Why do computers use 1s and 0s?

Binary is a number system that uses only two digits to represent a quantitative value, 0 and 1. Computers rely on binary because it is based on micro transistors, which are tiny electronic switches that can be on or off with a weak electrical charge. These switches are arranged in logical circuits to perform calculations, store data, and control operations in a computer.

Binary is more efficient than tally marks and has an exponential increase in the amount of things it can represent compared to base 10, which uses ten digits. In base 10, each digit represents a power of 10, and as the value of the number increases, the number of digits required to represent it also increases. However, in binary, each digit represents a power of 2, so the number of digits required to represent a value grows exponentially.

The rules we use to count in the decimal number system still apply to binary, making it easy to understand. For example, adding a binary number is similar to adding a decimal number, except that we carry over to the next place value when the sum of two digits is 2. Subtracting a binary number is also similar to subtracting a decimal number, except that we borrow from the next place value when the minuend is smaller than the subtrahend.

What is Binary?:

• Binary is a system of counting using only two digits: 0 and 1.
• Binary is based on positional notation, just like base 10, but each digit represents an increasing power of two instead of ten.
• Each digit in binary represents a power of two, starting with 2^0 = 1, 2^1 = 2, 2^2 = 4, and so on.
• Binary is exponentially more efficient than tally marks because adding a new digit doubles the amount of things that can be represented.

Counting in Decimal

• To count in decimal, we start with the smallest value, which is 0, and increment by 1 as we move to the next value.
• When we reach 9, we reset the column to 0 and increment the next column by 1.
• Every decimal digit has an implicit infinite amount of zeros to the left of it.

Counting in Binary

• To count in binary, we start with the smallest value, which is 0, and increment by 1 as we move to the next value.
• When we reach 1, we reset the column to 0 and increment the next column by 1.
• Just like in decimal, every binary digit has an implicit infinite amount of zeros to the left of it.

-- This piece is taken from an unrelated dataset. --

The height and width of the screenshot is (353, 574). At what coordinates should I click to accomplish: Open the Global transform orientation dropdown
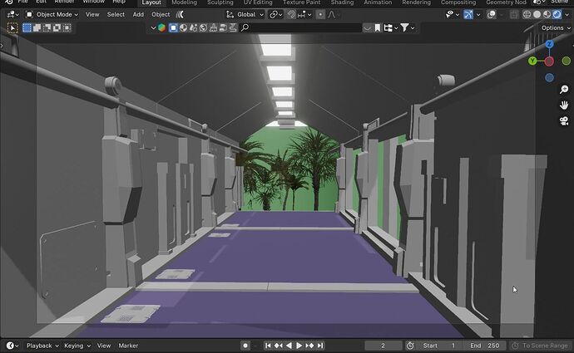click(245, 15)
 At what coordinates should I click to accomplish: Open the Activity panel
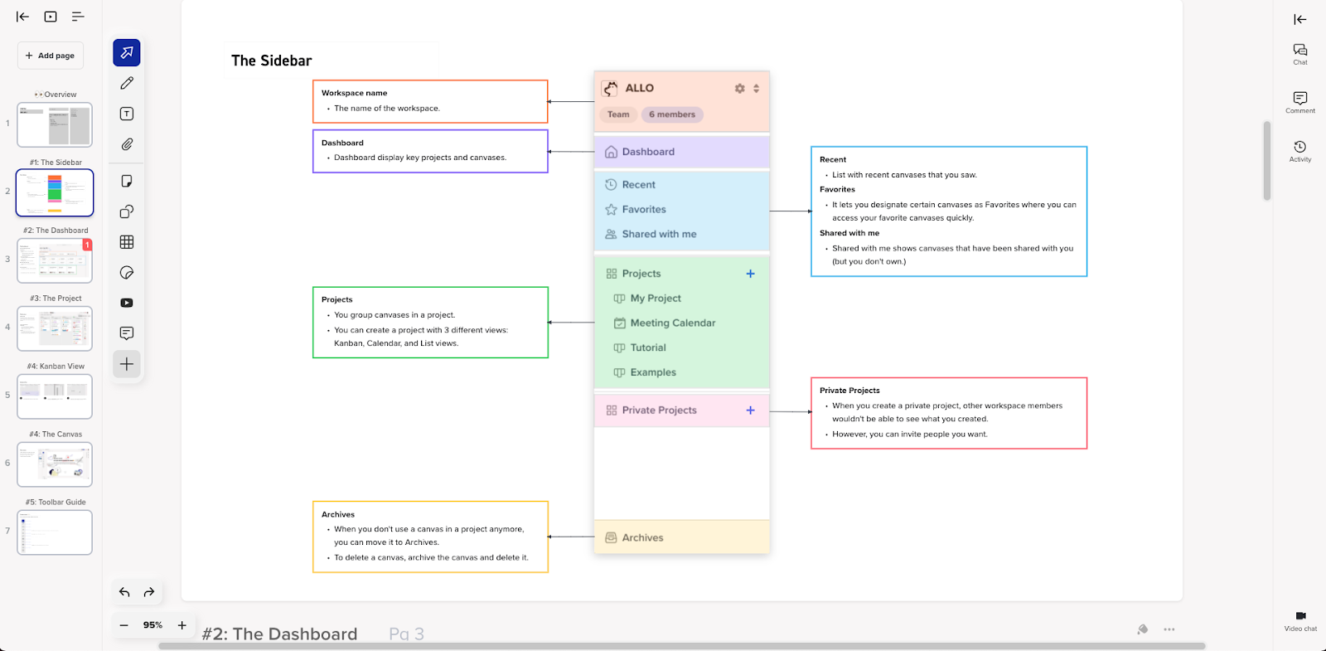1299,151
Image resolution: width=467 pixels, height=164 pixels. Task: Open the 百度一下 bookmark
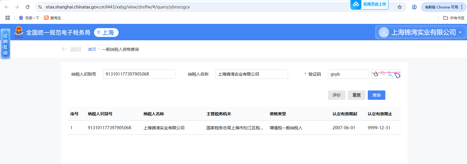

Converting Binary to Decimal

• To convert a binary number to decimal, we need to multiply each digit by the corresponding power of 2 and add the results.
• For example, the binary number 1011 is equal to (1 x 2^3) + (0 x 2^2) + (1 x 2^1) + (1 x 2^0) = 8 + 0 + 2 + 1 = 11 in decimal.

Converting Decimal to Binary

• To convert a decimal number to binary, we need to repeatedly divide the number by 2 and record the remainder until we reach 0.
• For example, to convert the decimal number 11 to binary, we divide 11 by 2 to get a quotient of 5 and a remainder of 1. We record the remainder as the rightmost digit of the binary number. We repeat the process with the quotient, 5, to get a quotient of 2 and a remainder of 1, which becomes the second digit of the binary number. We repeat again with the quotient, 2, to get a quotient of 1 and a remainder of 0, which becomes the third digit of the binary number. Finally, we repeat with the quotient, 1, to get a quotient of 0 and a remainder of 1, which becomes the leftmost digit of the binary number. The resulting binary number is 1011.

Transistors and Binary:

• Computers use micro transistors, tiny switches that can be on or off with a weak electrical charge, to perform operations.
• Transistors can be used to represent binary digits: 1 for on and 0 for off.
• Using binary, computers can represent any number between 0 and 255 with one byte, or eight bits.
• A byte is eight bits in a row, and any number between 0 and 255 can be represented with a byte.
• ASCII, the American Standard Code for Information Interchange, is a way to convert a computer’s data into letters and symbols for humans to work with.

16-Bit Systems:

• With only 255 representable values, binary was limiting for computers.
• 16-bit systems, which use two bytes to represent one number, expanded the range of representable numbers from 0 to 65535.
• A 16-bit system doesn’t necessarily mean it is exponentially more powerful than an 8-bit system, but it does increase the range of representable numbers.